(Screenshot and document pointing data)
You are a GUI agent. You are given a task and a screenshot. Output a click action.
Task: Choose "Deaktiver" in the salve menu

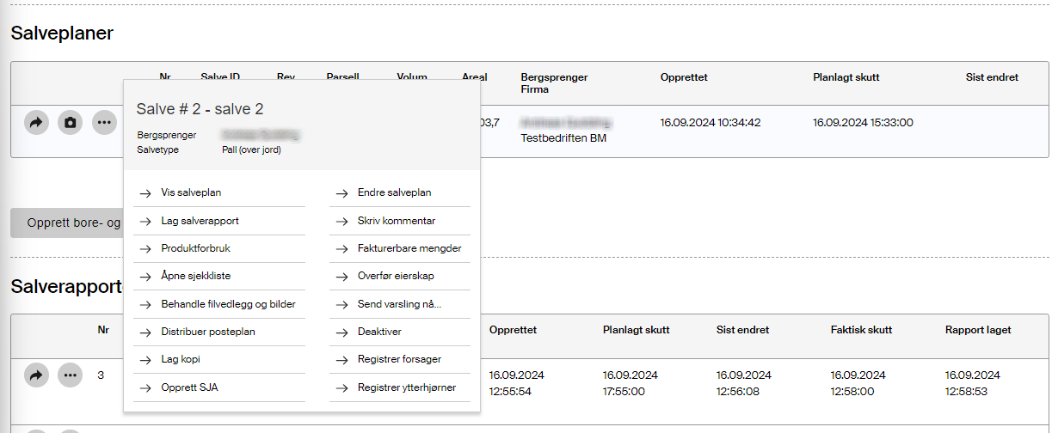point(379,331)
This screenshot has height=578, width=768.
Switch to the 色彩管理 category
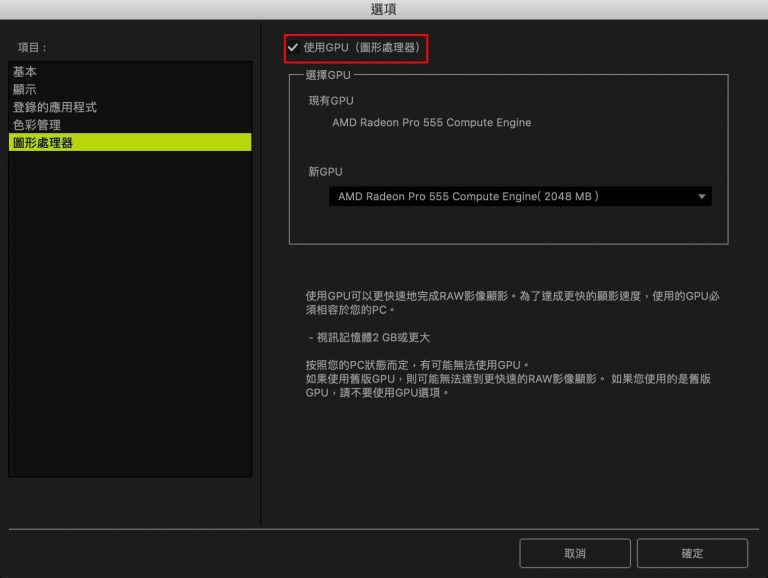point(36,125)
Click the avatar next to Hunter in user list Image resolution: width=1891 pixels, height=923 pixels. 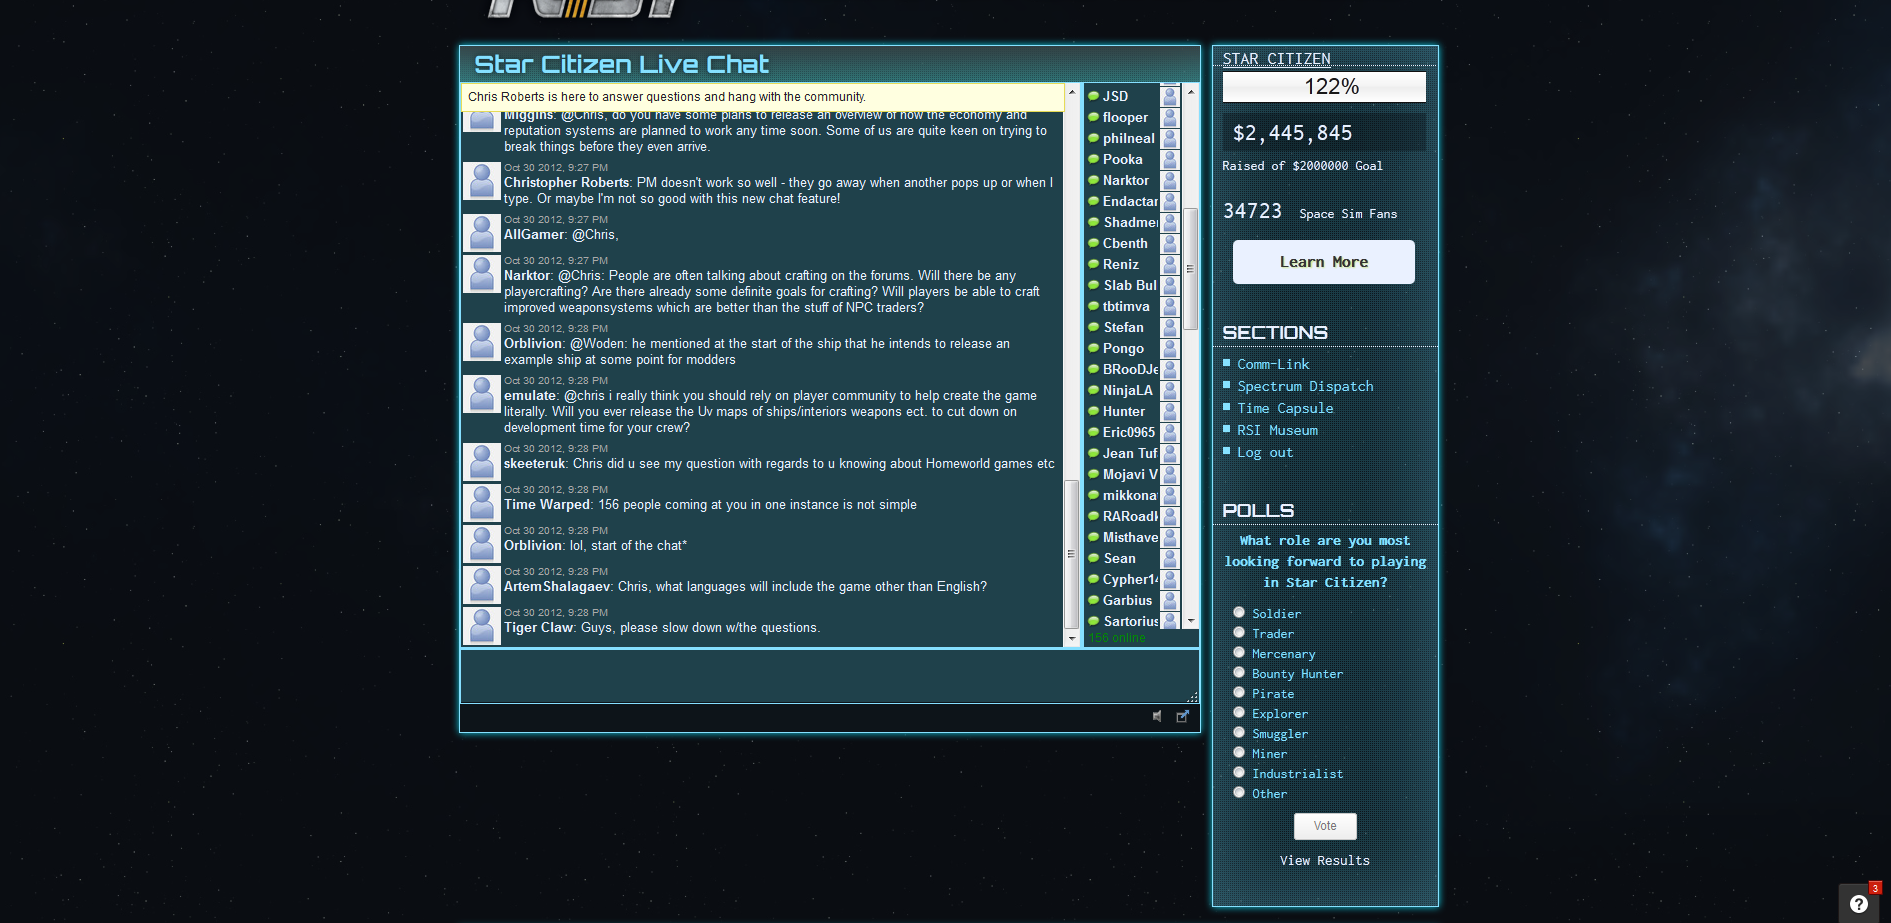[1169, 411]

■ **WORK TO DO**: Put the lines from the start of the records up to and including the line containing "point(36,125)" into a two-column CSV with the headers instruction and answer. Give each instruction and its answer one row, with each value in a single quoted field and line breaks replaced by spaces, and leave the pictures out.

■ **CORRECT OUTPUT**:
instruction,answer
"You are a GUI agent. You are given a task and a screenshot. Output a click action. Task: Choose ""Deaktiver"" in the salve menu","point(379,331)"
"This screenshot has height=578, width=768. Switch to the 色彩管理 category","point(36,125)"